▸ **RECORDS TO USE**

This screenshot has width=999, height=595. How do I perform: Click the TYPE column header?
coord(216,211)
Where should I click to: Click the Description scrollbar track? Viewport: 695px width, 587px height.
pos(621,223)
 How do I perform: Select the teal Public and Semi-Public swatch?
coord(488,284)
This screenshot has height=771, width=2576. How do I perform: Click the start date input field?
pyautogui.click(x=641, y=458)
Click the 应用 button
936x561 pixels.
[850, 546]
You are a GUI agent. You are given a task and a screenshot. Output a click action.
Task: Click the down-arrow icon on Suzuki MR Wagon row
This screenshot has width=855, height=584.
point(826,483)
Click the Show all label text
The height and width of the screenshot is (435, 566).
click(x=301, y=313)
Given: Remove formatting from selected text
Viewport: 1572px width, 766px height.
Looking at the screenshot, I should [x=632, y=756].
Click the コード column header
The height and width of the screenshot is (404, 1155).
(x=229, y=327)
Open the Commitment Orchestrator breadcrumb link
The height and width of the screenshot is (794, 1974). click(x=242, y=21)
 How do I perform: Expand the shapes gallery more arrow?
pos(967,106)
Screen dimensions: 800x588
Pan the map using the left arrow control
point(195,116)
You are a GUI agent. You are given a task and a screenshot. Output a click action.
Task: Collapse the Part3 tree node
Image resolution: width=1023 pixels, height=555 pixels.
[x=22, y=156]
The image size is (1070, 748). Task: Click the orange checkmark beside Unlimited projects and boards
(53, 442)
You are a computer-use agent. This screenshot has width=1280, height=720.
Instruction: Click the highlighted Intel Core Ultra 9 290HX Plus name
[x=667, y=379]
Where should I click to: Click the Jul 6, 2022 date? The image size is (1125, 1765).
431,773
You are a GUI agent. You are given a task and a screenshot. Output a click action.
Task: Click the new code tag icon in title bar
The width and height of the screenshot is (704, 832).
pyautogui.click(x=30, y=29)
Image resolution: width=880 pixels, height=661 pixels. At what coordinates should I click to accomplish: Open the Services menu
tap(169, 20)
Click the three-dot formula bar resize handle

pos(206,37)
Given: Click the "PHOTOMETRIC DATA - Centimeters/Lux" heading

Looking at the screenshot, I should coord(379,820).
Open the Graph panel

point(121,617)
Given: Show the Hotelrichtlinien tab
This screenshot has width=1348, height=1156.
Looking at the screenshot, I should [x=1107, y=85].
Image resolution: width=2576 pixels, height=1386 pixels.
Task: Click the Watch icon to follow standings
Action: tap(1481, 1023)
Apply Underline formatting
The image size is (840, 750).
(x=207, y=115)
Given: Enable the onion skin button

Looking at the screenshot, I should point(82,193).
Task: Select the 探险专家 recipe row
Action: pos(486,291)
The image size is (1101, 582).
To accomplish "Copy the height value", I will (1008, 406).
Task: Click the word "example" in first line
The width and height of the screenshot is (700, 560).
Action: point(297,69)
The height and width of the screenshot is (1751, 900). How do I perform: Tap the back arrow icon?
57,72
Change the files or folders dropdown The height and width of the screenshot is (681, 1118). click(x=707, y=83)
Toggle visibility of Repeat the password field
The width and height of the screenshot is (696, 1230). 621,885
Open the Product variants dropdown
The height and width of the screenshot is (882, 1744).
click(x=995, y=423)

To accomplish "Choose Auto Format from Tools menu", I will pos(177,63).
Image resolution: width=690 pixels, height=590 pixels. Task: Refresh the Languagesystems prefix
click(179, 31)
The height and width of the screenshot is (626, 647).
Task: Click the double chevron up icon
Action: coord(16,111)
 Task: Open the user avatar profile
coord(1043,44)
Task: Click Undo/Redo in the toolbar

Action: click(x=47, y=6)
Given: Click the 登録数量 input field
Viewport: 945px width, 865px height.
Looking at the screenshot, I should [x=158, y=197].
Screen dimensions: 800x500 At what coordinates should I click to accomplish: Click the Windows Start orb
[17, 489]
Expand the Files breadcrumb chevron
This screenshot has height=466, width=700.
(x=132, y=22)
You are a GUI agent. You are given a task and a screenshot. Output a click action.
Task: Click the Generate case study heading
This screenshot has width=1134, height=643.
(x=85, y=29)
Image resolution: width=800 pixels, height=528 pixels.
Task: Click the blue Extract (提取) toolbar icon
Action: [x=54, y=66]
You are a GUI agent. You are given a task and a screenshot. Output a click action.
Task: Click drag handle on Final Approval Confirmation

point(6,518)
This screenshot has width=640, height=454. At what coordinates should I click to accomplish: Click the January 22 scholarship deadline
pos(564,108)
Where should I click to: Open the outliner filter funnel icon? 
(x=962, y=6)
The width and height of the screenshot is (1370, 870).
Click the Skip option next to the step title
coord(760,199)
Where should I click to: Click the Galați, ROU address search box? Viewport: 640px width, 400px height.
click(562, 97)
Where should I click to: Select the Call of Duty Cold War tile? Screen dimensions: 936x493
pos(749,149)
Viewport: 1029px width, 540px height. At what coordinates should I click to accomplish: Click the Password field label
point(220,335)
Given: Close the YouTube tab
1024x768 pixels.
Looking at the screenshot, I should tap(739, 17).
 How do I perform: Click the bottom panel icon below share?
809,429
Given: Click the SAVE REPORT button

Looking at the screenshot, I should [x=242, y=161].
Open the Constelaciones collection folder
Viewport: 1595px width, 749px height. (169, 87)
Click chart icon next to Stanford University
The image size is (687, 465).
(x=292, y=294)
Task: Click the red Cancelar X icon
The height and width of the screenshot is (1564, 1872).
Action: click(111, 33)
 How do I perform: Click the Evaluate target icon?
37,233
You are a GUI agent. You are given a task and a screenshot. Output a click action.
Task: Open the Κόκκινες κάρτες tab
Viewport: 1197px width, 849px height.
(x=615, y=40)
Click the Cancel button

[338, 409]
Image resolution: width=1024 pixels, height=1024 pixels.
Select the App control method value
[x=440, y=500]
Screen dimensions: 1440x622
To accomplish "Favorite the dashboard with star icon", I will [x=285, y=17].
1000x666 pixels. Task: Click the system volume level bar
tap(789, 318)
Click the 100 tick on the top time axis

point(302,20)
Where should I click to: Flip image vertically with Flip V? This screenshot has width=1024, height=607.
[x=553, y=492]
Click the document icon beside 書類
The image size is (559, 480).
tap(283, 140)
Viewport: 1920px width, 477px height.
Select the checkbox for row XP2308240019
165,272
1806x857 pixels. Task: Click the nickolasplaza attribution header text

▸ **HOW TO COMPLETE THIS TASK**
All of the entries, from the first line to the last, should be duplicated exactly.

▸ **RESULT**
This screenshot has width=999, height=595. How do I perform: Click the TYPE column header?
coord(216,211)
Where should I click to: Click the Description scrollbar track? Viewport: 695px width, 587px height.
pos(621,223)
 How do I perform: Select the teal Public and Semi-Public swatch?
coord(488,284)
This screenshot has height=771, width=2576. How do I perform: Click the start date input field?
pyautogui.click(x=641, y=458)
Click the 应用 button
936x561 pixels.
[850, 546]
You are a GUI agent. You are given a task and a screenshot. Output a click action.
Task: Click the down-arrow icon on Suzuki MR Wagon row
This screenshot has width=855, height=584.
point(826,483)
Click the Show all label text
The height and width of the screenshot is (435, 566).
click(x=301, y=313)
Given: Remove formatting from selected text
Viewport: 1572px width, 766px height.
Looking at the screenshot, I should [x=632, y=756].
Click the コード column header
The height and width of the screenshot is (404, 1155).
(x=229, y=327)
Open the Commitment Orchestrator breadcrumb link
The height and width of the screenshot is (794, 1974). click(x=242, y=21)
 How do I perform: Expand the shapes gallery more arrow?
pos(967,106)
Screen dimensions: 800x588
Pan the map using the left arrow control
point(195,116)
You are a GUI agent. You are given a task and a screenshot. Output a click action.
Task: Collapse the Part3 tree node
Image resolution: width=1023 pixels, height=555 pixels.
[x=22, y=156]
The image size is (1070, 748). Task: Click the orange checkmark beside Unlimited projects and boards
(53, 442)
You are a computer-use agent. This screenshot has width=1280, height=720.
Instruction: Click the highlighted Intel Core Ultra 9 290HX Plus name
[x=667, y=379]
Where should I click to: Click the Jul 6, 2022 date? The image size is (1125, 1765).
431,773
You are a GUI agent. You are given a task and a screenshot. Output a click action.
Task: Click the new code tag icon in title bar
The width and height of the screenshot is (704, 832).
pyautogui.click(x=30, y=29)
Image resolution: width=880 pixels, height=661 pixels. At what coordinates should I click to accomplish: Open the Services menu
tap(169, 20)
Click the three-dot formula bar resize handle

pos(206,37)
Given: Click the "PHOTOMETRIC DATA - Centimeters/Lux" heading

Looking at the screenshot, I should coord(379,820).
Open the Graph panel

point(121,617)
Given: Show the Hotelrichtlinien tab
This screenshot has width=1348, height=1156.
Looking at the screenshot, I should [x=1107, y=85].
Image resolution: width=2576 pixels, height=1386 pixels.
Task: Click the Watch icon to follow standings
Action: tap(1481, 1023)
Apply Underline formatting
The image size is (840, 750).
(x=207, y=115)
Given: Enable the onion skin button

Looking at the screenshot, I should point(82,193).
Task: Select the 探险专家 recipe row
Action: pos(486,291)
The image size is (1101, 582).
To accomplish "Copy the height value", I will (1008, 406).
Task: Click the word "example" in first line
The width and height of the screenshot is (700, 560).
Action: point(297,69)
The height and width of the screenshot is (1751, 900). How do I perform: Tap the back arrow icon?
57,72
Change the files or folders dropdown The height and width of the screenshot is (681, 1118). click(x=707, y=83)
Toggle visibility of Repeat the password field
The width and height of the screenshot is (696, 1230). 621,885
Open the Product variants dropdown
The height and width of the screenshot is (882, 1744).
click(x=995, y=423)

To accomplish "Choose Auto Format from Tools menu", I will pos(177,63).
Image resolution: width=690 pixels, height=590 pixels. Task: Refresh the Languagesystems prefix
click(179, 31)
The height and width of the screenshot is (626, 647).
Task: Click the double chevron up icon
Action: coord(16,111)
 Task: Open the user avatar profile
coord(1043,44)
Task: Click Undo/Redo in the toolbar

Action: click(x=47, y=6)
Given: Click the 登録数量 input field
Viewport: 945px width, 865px height.
Looking at the screenshot, I should [x=158, y=197].
Screen dimensions: 800x500 At what coordinates should I click to accomplish: Click the Windows Start orb
[17, 489]
Expand the Files breadcrumb chevron
This screenshot has height=466, width=700.
(x=132, y=22)
You are a GUI agent. You are given a task and a screenshot. Output a click action.
Task: Click the Generate case study heading
This screenshot has width=1134, height=643.
(x=85, y=29)
Image resolution: width=800 pixels, height=528 pixels.
Task: Click the blue Extract (提取) toolbar icon
Action: [x=54, y=66]
You are a GUI agent. You are given a task and a screenshot. Output a click action.
Task: Click drag handle on Final Approval Confirmation

point(6,518)
This screenshot has width=640, height=454. At what coordinates should I click to accomplish: Click the January 22 scholarship deadline
pos(564,108)
Where should I click to: Open the outliner filter funnel icon? 
(x=962, y=6)
The width and height of the screenshot is (1370, 870).
Click the Skip option next to the step title
coord(760,199)
Where should I click to: Click the Galați, ROU address search box? Viewport: 640px width, 400px height.
click(562, 97)
Where should I click to: Select the Call of Duty Cold War tile? Screen dimensions: 936x493
pos(749,149)
Viewport: 1029px width, 540px height. At what coordinates should I click to accomplish: Click the Password field label
point(220,335)
Given: Close the YouTube tab
1024x768 pixels.
Looking at the screenshot, I should tap(739, 17).
 How do I perform: Click the bottom panel icon below share?
809,429
Given: Click the SAVE REPORT button

Looking at the screenshot, I should [x=242, y=161].
Open the Constelaciones collection folder
Viewport: 1595px width, 749px height. (169, 87)
Click chart icon next to Stanford University
The image size is (687, 465).
(x=292, y=294)
Task: Click the red Cancelar X icon
The height and width of the screenshot is (1564, 1872).
Action: click(111, 33)
 How do I perform: Click the Evaluate target icon?
37,233
You are a GUI agent. You are given a task and a screenshot. Output a click action.
Task: Open the Κόκκινες κάρτες tab
Viewport: 1197px width, 849px height.
(x=615, y=40)
Click the Cancel button

[338, 409]
Image resolution: width=1024 pixels, height=1024 pixels.
Select the App control method value
[x=440, y=500]
Screen dimensions: 1440x622
To accomplish "Favorite the dashboard with star icon", I will [x=285, y=17].
1000x666 pixels. Task: Click the system volume level bar
tap(789, 318)
Click the 100 tick on the top time axis

point(302,20)
Where should I click to: Flip image vertically with Flip V? This screenshot has width=1024, height=607.
[x=553, y=492]
Click the document icon beside 書類
The image size is (559, 480).
tap(283, 140)
Viewport: 1920px width, 477px height.
Select the checkbox for row XP2308240019
165,272
1806x857 pixels. Task: Click the nickolasplaza attribution header text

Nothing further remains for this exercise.